**Exercise:** Set down, word for word, the line with "Switch temperature units to °F" and the lines after it through the final line of the data below, without pictures.

**Records for the task:**
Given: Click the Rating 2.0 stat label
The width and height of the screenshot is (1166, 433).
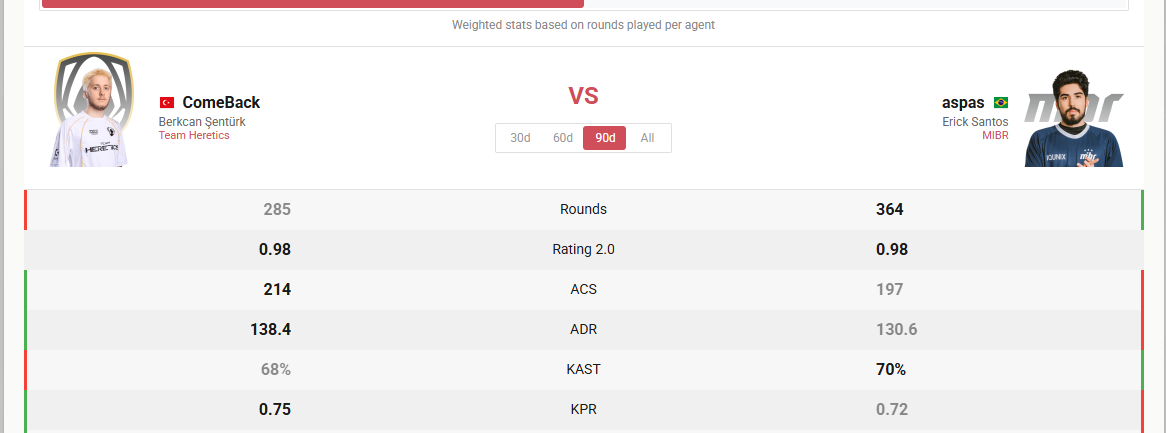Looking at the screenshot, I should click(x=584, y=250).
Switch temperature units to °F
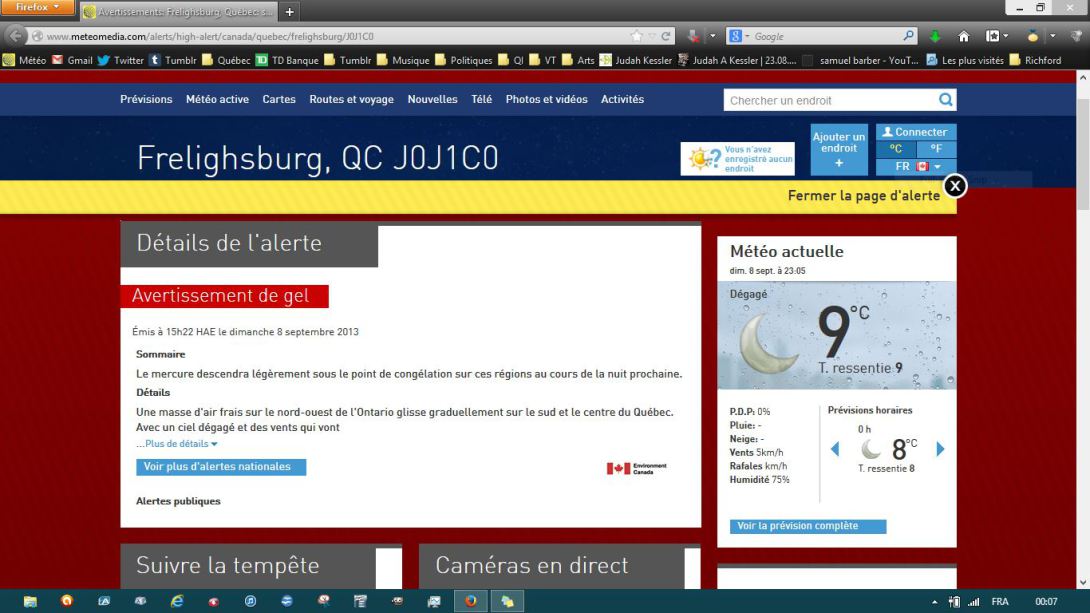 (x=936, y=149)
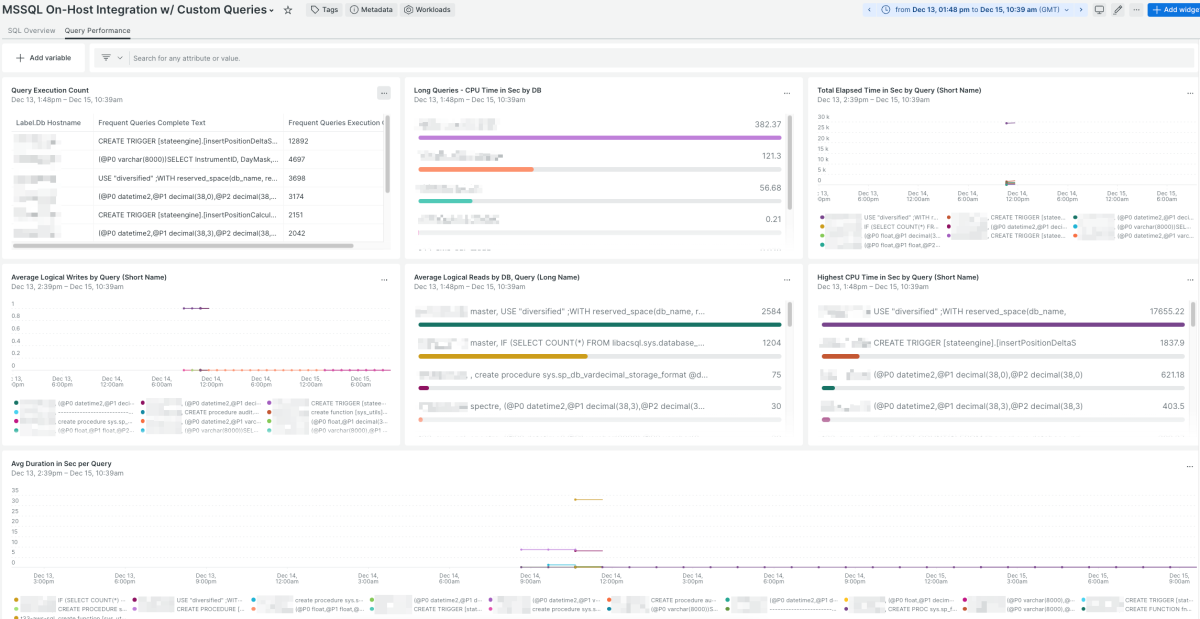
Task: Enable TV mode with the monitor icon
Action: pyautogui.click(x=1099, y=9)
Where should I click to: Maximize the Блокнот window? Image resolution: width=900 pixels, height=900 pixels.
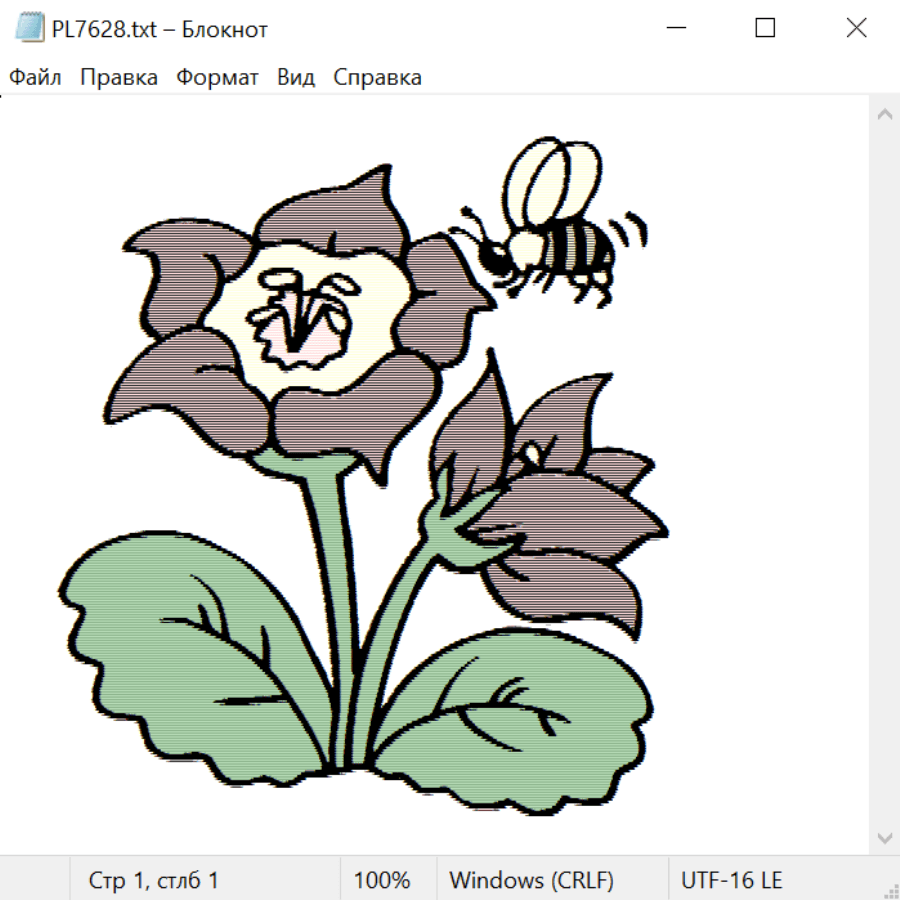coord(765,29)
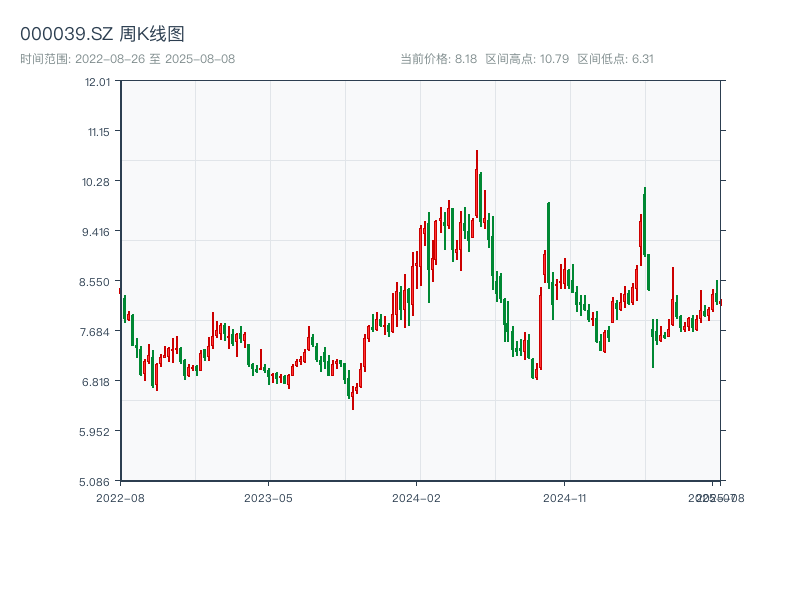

**Output of the exercise:**
Switch temperature units to °F
 (x=936, y=149)
Task: Enable TV mode with the monitor icon
Action: pyautogui.click(x=1099, y=9)
Where should I click to: Maximize the Блокнот window? Image resolution: width=900 pixels, height=900 pixels.
coord(765,29)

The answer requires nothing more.